I admit, I had higher hopes for this one, but my first big problem was the neck had been cut totally wrong, and was coming away from the body, so before I could have any hope of playing this guitar, I had to first remove the neck, adust it, and re-set it.
That meant removing the fretboard entirely in order to get to the neck, but since the glue was incredibly weak, this basically came off with a butter knife. I sanded down the joint to make it more even, which meant I had to sand down the top of the body to get the joint to match. Awesome. 😦 I actually liked the color of this guitar, but the aesthetic damages caused during the neck repair made me decide to sand it down anyway.
On to more bad advice, and too much creativity, I took stain to this one. Don’t stain crap wood. Just don’t. Stain GOOD wood. Do not stain a $20 guitar. Definitely don’t attempt stripes, no matter how brilliant it seems at the time.
Ew. I tried to detail the edges with some black paint to make it better, but it just made it worse, so this one got attacked with spray paint, too. This time, I tried something sunbursty. The internet gave me the cardboard idea, but really, you don’t need it. You just need decent aim and a steady hand. If you don’t have a steady hand, then, yeah, maybe use the cardboard, but it mostly got in my way.
Now, I like how this one looked in the end. And for the half a second it stayed in tune, it sounded pretty nice. But, as I was tuning it, I could hear the body creaking. NOT the neck. My neck repair seems to be holding up to the tension just fine. The bottom of the guitar did not. You could hear the weak wood protesting the tension of strings, and the screw started to rip out of the bottom of the guitar. I loosened it and yanked it out, but not fast enough. I honestly don’t know if or how to fix the bottom of the damaged wood (which I sort of suspected might be a problem) to make this one playable. The body is poorly put together, not well assembled, and even if I manage to repair the bottom of the guitar, I’m not sure it’s ever going to hold up to the tension required to get and keep it in tune. I think this is also part of the reason the neck separated from the body while sitting in a closet. It’s a pity, but it is what it is.

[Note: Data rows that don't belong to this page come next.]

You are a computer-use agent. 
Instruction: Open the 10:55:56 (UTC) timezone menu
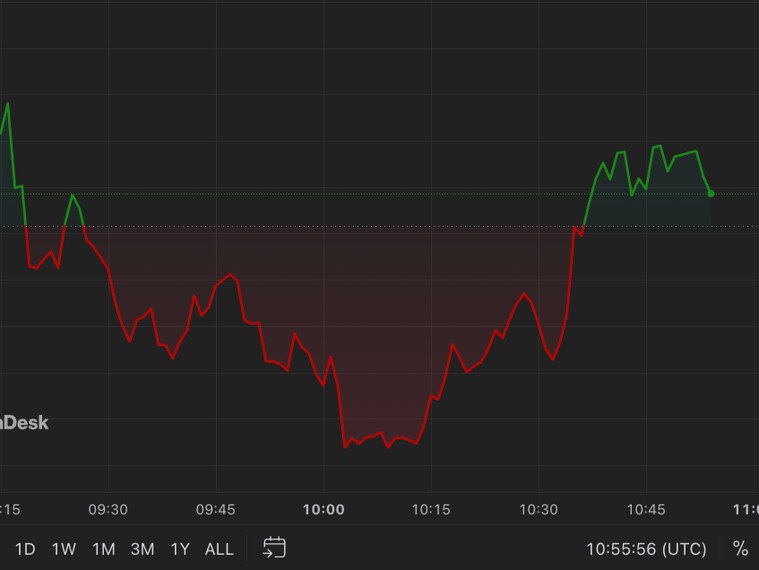646,549
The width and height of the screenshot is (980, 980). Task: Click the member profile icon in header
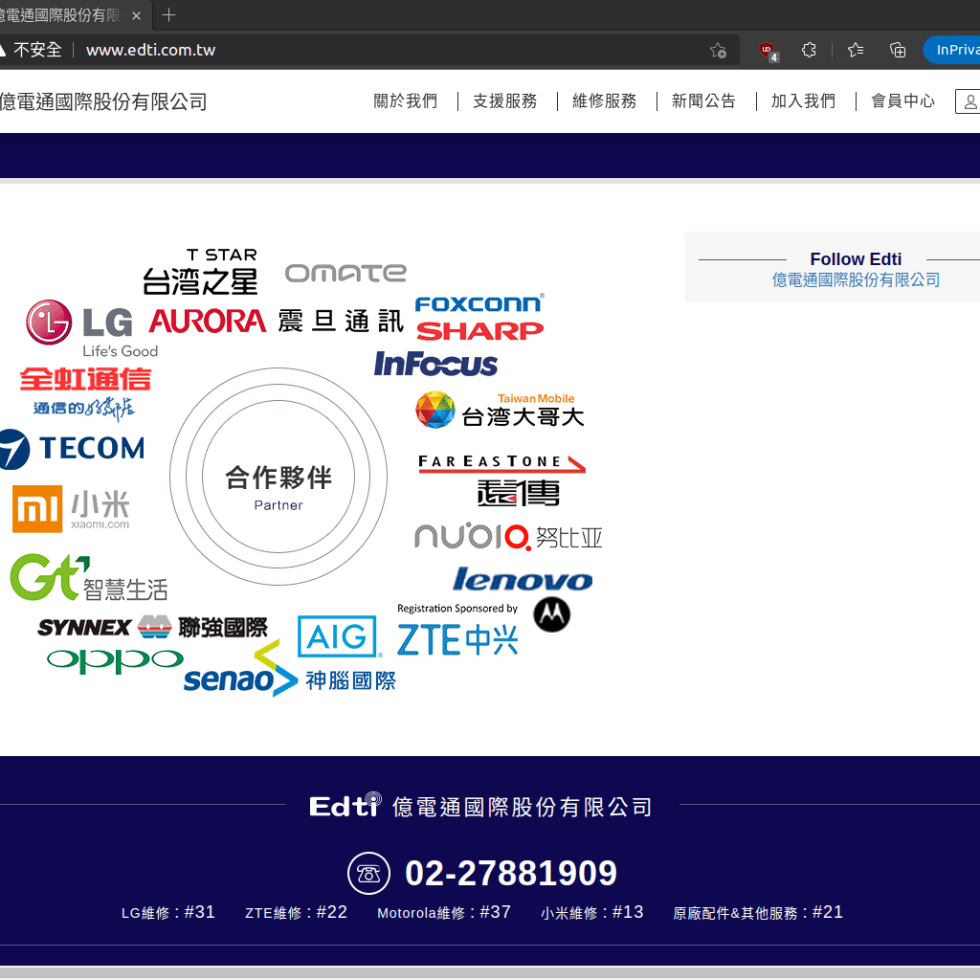(x=969, y=101)
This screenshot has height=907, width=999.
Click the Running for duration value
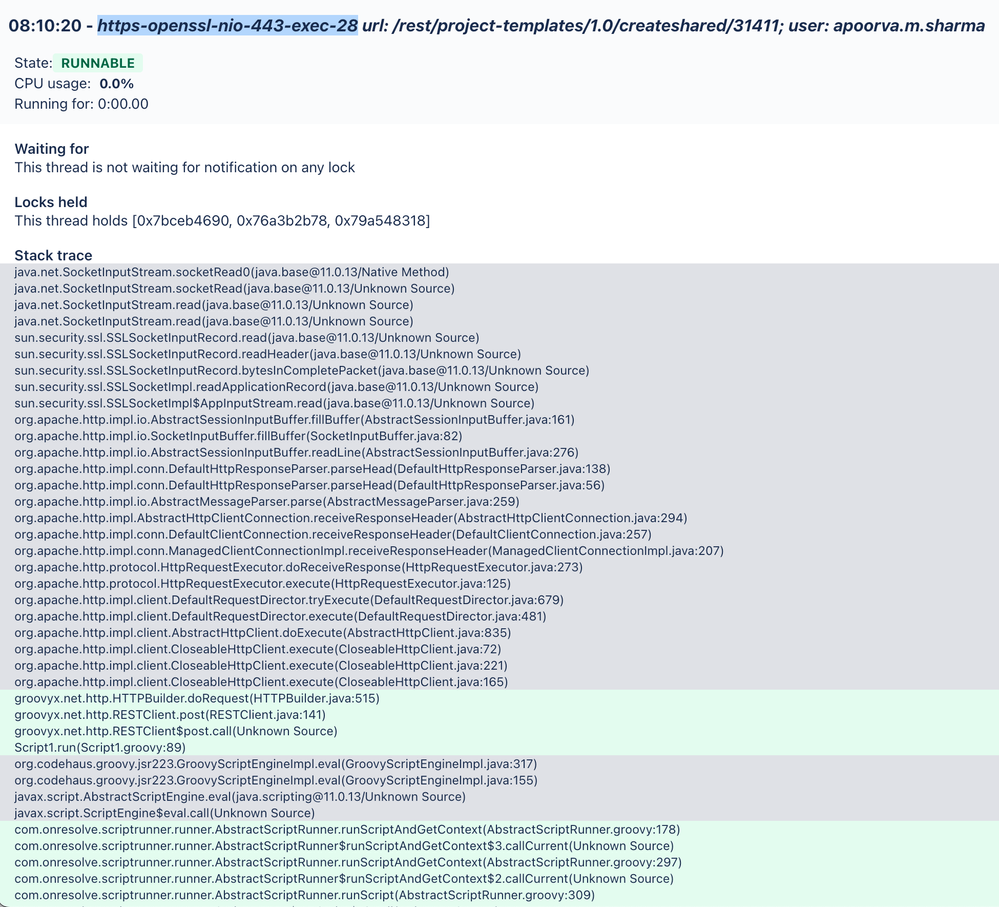coord(122,103)
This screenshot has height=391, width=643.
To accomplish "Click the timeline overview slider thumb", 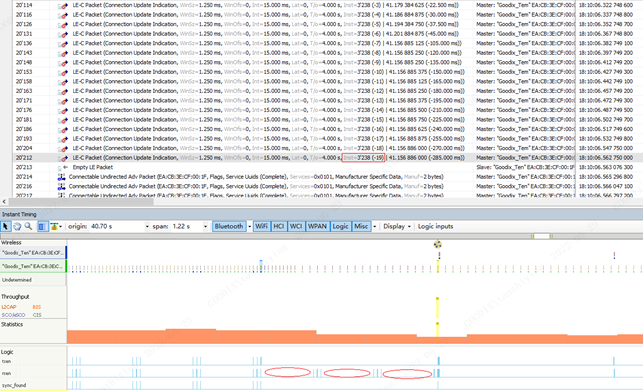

I learned a lot from putting these two back together and refinishing them, but I knew when I started, since the build quality of both guitars was so poor (one cost me $20, the other cost $5. Mind you, I’ve put a good deal of money into them, but for the sake of educating myself, primarily) that I knew the odds were extremely high that even after rebuilding, I still was not going to find them playable. I was right. I may hold onto the backpacker a bit longer to deduce whether or not I can do anything about the backpacker, because if I can repair it, it will actually have a decent sound quality for what it is, and I admit, I kind of like the looks of it in the end! But realistically, they’ll probably both end up in the garbage.
But! Only the physical guitars are trash – the education I got from working on them is priceless. It was a good project, all said.